Penyebab anak mengalami retardasi mental tidak dapat dipisahkan dari


tumbuh kembang anak tersebut. Seperti diketahui faktor penentu tumbuh kembang
seorang anak pada garis besarnya adalah faktor genetik/heredokonstitusional yang
menentukan sifat bawaan anak tersebut dan faktor lingkungan. Yang dimaksud
dengan lingkungan pada anak dalam konteks tumbuh kembang adalah suasana
dimana anak tersebut berada. Dalam hal ini lingkungan berfungsi sebagai penyedia
kebutuhan dasar anak untuk tumbuh kembang. Penyebab seorang anak mengalami
retardasi mental diantaranya adalah sebagai berikut :
a.
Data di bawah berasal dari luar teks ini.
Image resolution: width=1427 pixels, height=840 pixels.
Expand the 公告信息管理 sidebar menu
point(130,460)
Retardasi mental primer
Retardasi mental primer dipengaruhi oleh dua kemungkinan yaitu
kemungkinan faktor keturunan (retardasi mental genetik) dan kemungkinan tidak
diketahui (retardasi mental simpleks). Faktor genetik merupakan modal dasar
dalam mencapai hasil akhir proses tumbuh kembang anak. Melalui intruksi
genetik yang terkandung dalam sel telur yang telah dibuahi, dapat ditentukan
kualitas dan kuantitas pertumbuhan. Ditandai dengan intensitas dan kecepatan
pembelahan, derajat sensitivitas jaringan terhadap rangsangan, umur pubertas, dan
berhentinya pertumbuhan tulang. Yang termasuk faktor genetik antara lain adalah
berbagai faktor bawaan yang normal dan patologik, jenis kelamin, suku bangsa
atau bangsa. Potensi genetik yang bermutu hendaknya dapat berinteraksi dengan
lingkungan secara positif sehingga diperoleh hasil akhir yang optimal. Gangguan
pertumbuhan dinegara maju lebih sering diakibatkan oleh faktor genetik ini.
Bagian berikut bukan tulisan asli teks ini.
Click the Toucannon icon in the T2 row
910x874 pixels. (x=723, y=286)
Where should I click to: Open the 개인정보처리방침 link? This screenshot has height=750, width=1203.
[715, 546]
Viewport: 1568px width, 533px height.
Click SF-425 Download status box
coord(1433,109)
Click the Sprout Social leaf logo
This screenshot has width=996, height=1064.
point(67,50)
Sedangkan dinegara yang sedang berkembang, gangguan pertumbuhan selain
diakibatkan oleh faktor genetik , juga faktor lingkungan yang kurang memadai
untuk tumbuh kembang anak yang optimal., bahkan kedua faktor ini dapat
menyebabkan kematian anak-anak sebelum usia balita
b. Retardasi mental sekunder
Retardasi mental sekunder dipengaruhi oleh faktor luar yang diketahui
dan mempengaruhi otak (faktor prenatal, faktor perinatal dan faktor postnatal).
Faktor lingkungan yang berpengaruh terhadap tumbuh kembang janin ketika
masih dalam kandungan (faktor prenatal), antara lain adalah gizi ibu pada waktu
hamil, endokrin, infeksi, stress, imunitas, anoksia embrio dan toksin/zat kimia.
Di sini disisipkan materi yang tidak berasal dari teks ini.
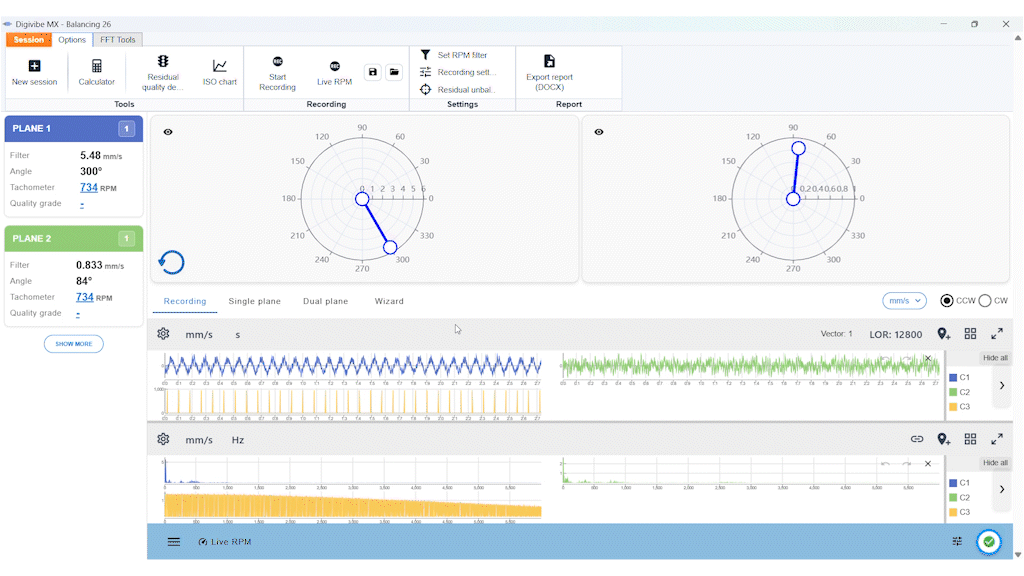
Task: Click the SHOW MORE button
Action: [73, 344]
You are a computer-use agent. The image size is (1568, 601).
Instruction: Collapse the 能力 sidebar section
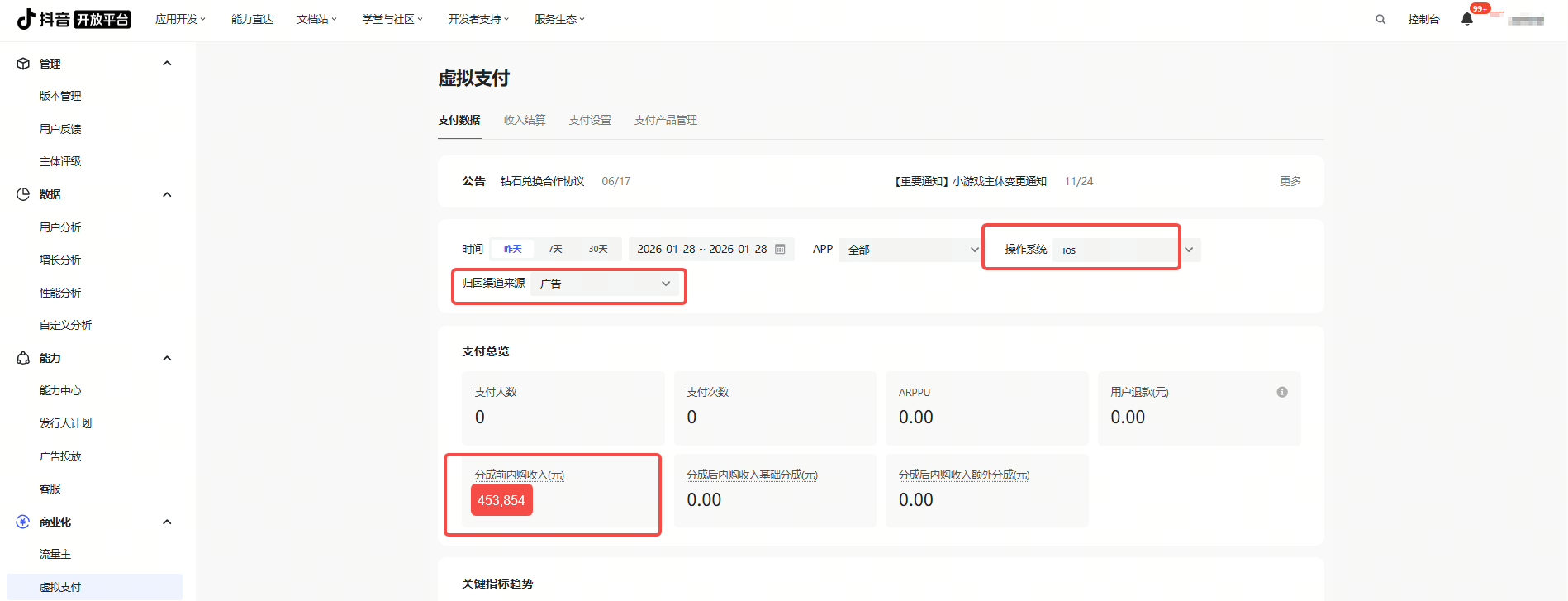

Contoh kasus yang terjadi pada tahun 2015 ini yaitu masalah kebakaran lahan dan
asap yang ada di Riau. Jika masalah asap ini tidak segera diatasi, maka akan
sangat membahayakan kondisi anak-anak, baik itu yang balita maupun yang
masih berada dalam kandungan. Asap akan berakibat pada gangguan fisik dan
mental pada janin ketika telah lahir nanti. Bagi janin, ketika sudah lahir dan
menjadi bayi dapat berakibat pada keterbelakangan mental atau idiot (retardasi
mental). Asap juga dapat menyebabkan kecacatan bagi bayi karena sejak dalam
kandungan janin telah terpapar asap secara rutin. (Senin, 28 September 2015,
Riau Online, Pekanbaru)
Pada faktor perinatal seorang anak dapat mengalami retardasi mental,
penyebabnya antara lain : Prematuritas, Asfiksia, Kernikterus, Hipoglikemia,
Meningitis, Hidrosefalus, Perdarahan intraventrikular. Kebanyakan anak retardasi
mental disebabkan karena prematuritas. Penelitian dengan 455 bayi dengan berat
lahir 1250 g atau kurang menunjukkan bahwa 85% dapat mempelihatkan
perkembangan fisis rata-rata, dan 90% memperlihatkan perkembangan mental
rata-rata. Penelitian pada 73 bayi prematur dengan berat lahir 1000 g atau kurang
dari normal, menunjukkan IQ yang bervariasi antara 59-142, dengan IQ rata-rata
94. Keadaan fisis anak-anak tersebut baik, kecuali beberapa yang mempunyai
kelainan neurologis, dan gangguan mata. Banyak peneliti berpebdapat bahwa
semakin rendah berat lahirnya bayi maka semakin banyak kelainan yang dialami
baik fisis maupun mental. Asfiksia, hipoglikemia, perdarahan intraventrikular,
kernikterus, meningitis dapat menimbulkan kerusakan otak yang ireversibel, dan
merupakan penyebab timbulnya retardasi mental.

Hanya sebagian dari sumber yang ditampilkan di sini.